Policy Compliance - Definition und Einhaltung klarer Regeln

IT ist heute für jedes Unternehmen von strategischer Bedeutung. Deshalb werden bei jeder Unternehmensbewertung immer auch die IT und die IT-Sicherheit in die Analyse einbezogen. Unternehmen, die dem Auditor keine objektiv prüfbaren Nachweise des ordnungsgemäßen Managements ihrer IT-Infrastruktur liefern können, haben beim Bestehen des Audits oder bei der Festlegung von Kreditbedingungen eine schlechte Ausgangsposition. Eine ISO-27001-Zertifizierung dagegen hilft z.B. objektiv die Kreditkosten zu senken.

Neben den Kosten geht es aber auch um ein komplexes Umfeld rechtlicher Anforderungen an IT-Compliance - resultierend aus KonTraG, BDSG, TKG, IFRS, Basel II, Sarbanes Oxley, Branchenstandards, KredwG, etc. Die Security Governance umfasst einzuhaltende Auflagen an die IT und die IT-Security, z.B. Risikomanagementpflichten, Buchführungsanforderungen, Datenschutz, Anforderungen des Wirtschaftsprüfers für den Jahresabschluss, besondere Berufspflichten als auch andere vertragliche Pflichten.

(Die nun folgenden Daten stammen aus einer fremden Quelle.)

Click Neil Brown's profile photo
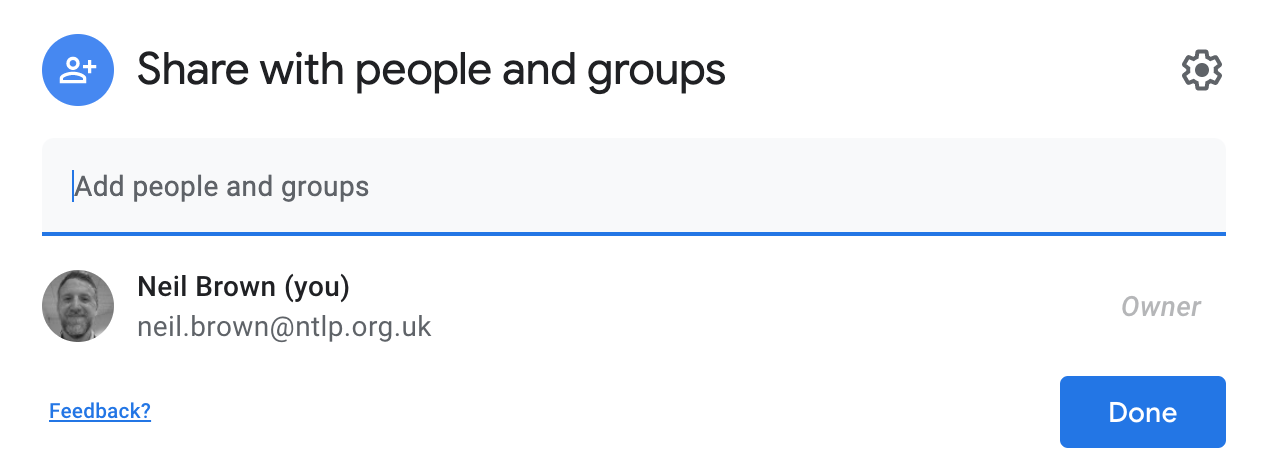Image resolution: width=1266 pixels, height=468 pixels. (x=78, y=305)
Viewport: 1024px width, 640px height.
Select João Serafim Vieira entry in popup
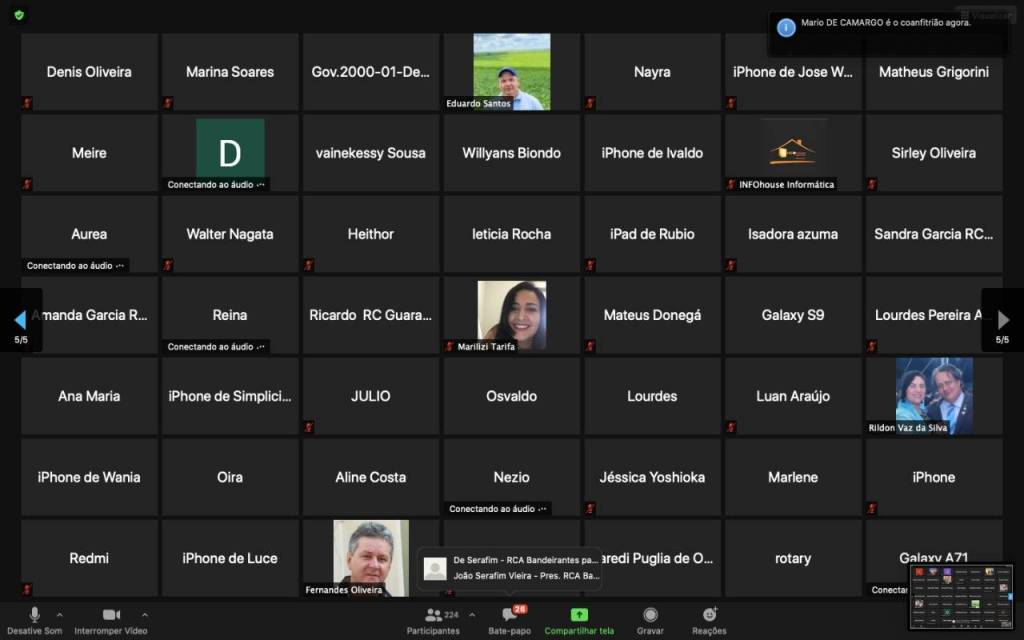[x=525, y=575]
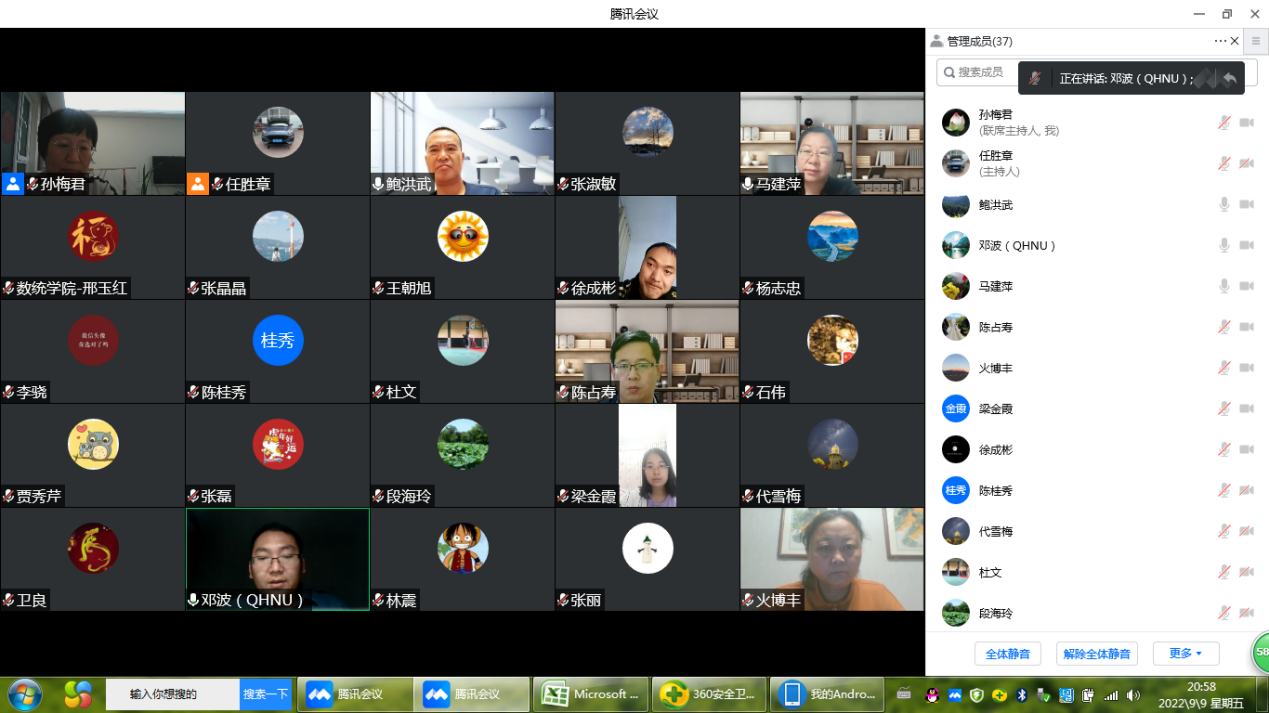The width and height of the screenshot is (1269, 713).
Task: Open the hamburger menu at panel top right
Action: pos(1256,42)
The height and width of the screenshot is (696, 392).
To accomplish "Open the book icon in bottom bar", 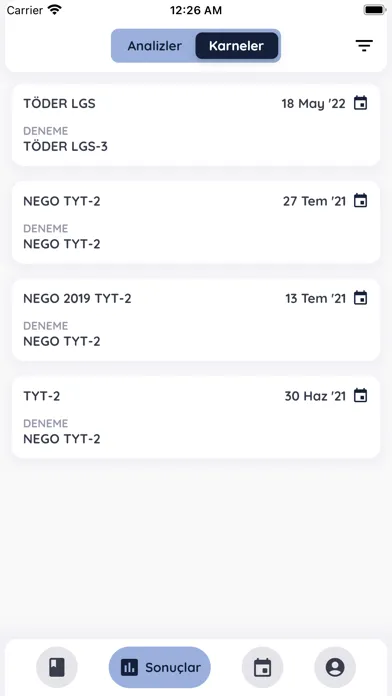I will click(57, 667).
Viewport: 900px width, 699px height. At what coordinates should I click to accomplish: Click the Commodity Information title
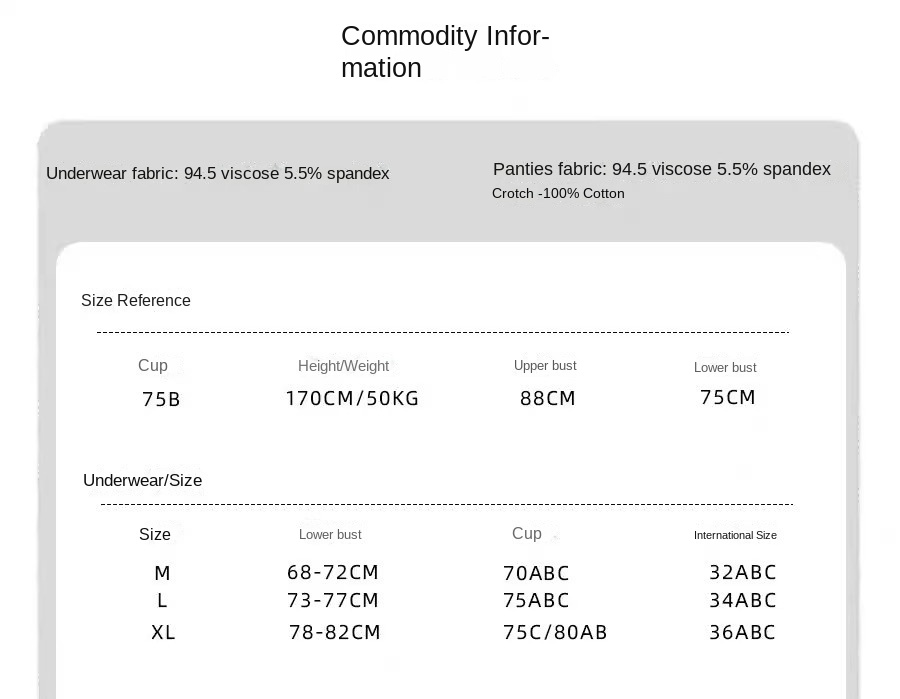point(445,52)
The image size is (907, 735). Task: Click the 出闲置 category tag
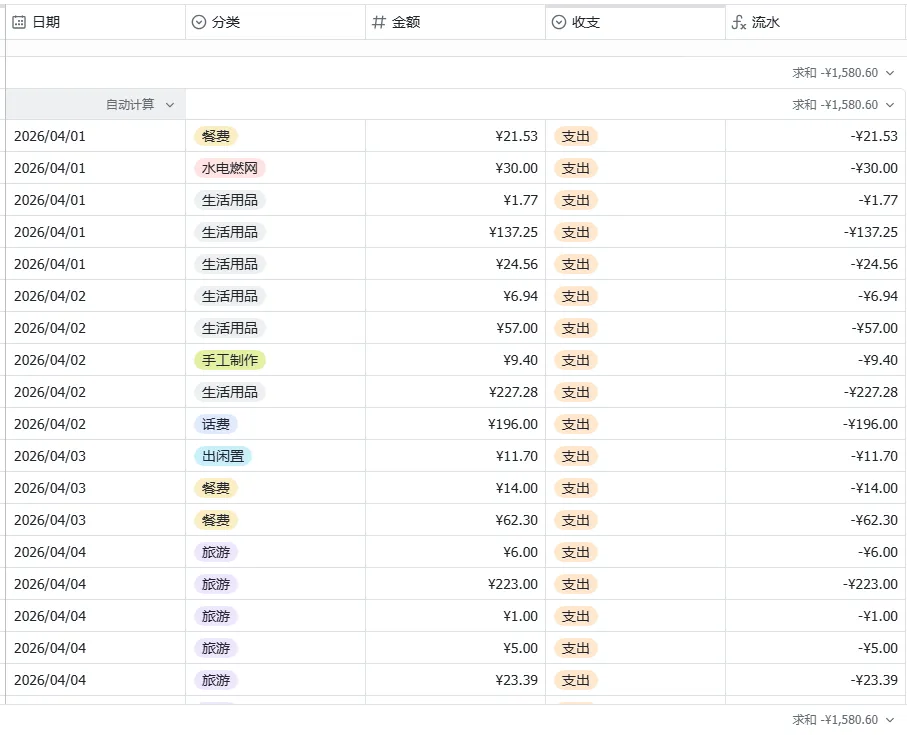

Compliance, also die Definition und Einhaltung klarer Regeln (Policy), ist heute deshalb eine wesentliche Anforderung an jede IT-Umgebung. Ein Unternehmen muss heute in der Lage sein, alle wichtigen Vorgänge lückenlos zu dokumentieren und das Einhalten der Regeln auch nachzuweisen.

ISMS – Fundament für Risikomanagement

Das Managementsystem für Informationssicherheit (Information Security Management System, ISMS) ist ein System von Verfahren und Regeln eines Unternehmens, die dazu dienen, die Informationssicherheit dauerhaft zu steuern und zu kontrollieren und speziell Vertraulichkeit, Integrität und Verfügbarkeit von Informationen zu gewährleisten.

Als anerkannter Nachweis für IT-Risikomanagement, IT-Verfügbarkeit und Informationssicherheit gilt der internationale Security-Standard ISO 27001. Die Norm vereint technische, physische, organisatorische und personelle Sicherheitsprozesse zu einem Managementsystem. Der Aufbau eines Informationssicherheits-Managementsystems (ISMS) nach ISO/IEC 27001:2005 und die Umsetzung im Rahmen des PDCA-Zyklus bilden das Kernstück für effektives Risikomanagement.

IT-Risikomanagement ist das Herzstück eines Informationssicherheitsmanagementsystems (ISMS) nach ISO 27001 und deckt aufgrund der hohen IT-Durchdringung von Unternehmen einen wesentlichen Teil des operationellen Risikos nach Basel II ab. Ein weiterer Vorteil der ISO 27001 gegenüber anderen IT-Sicherheitsrichtlinien wie IT-GSHB oder CobiT ist ihre Zertifizierbarkeit. Ein ISO-27001-Zertifikat entspricht einem staatlich anerkannten Nachweis und wird von Behörden und Organisationen international akzeptiert.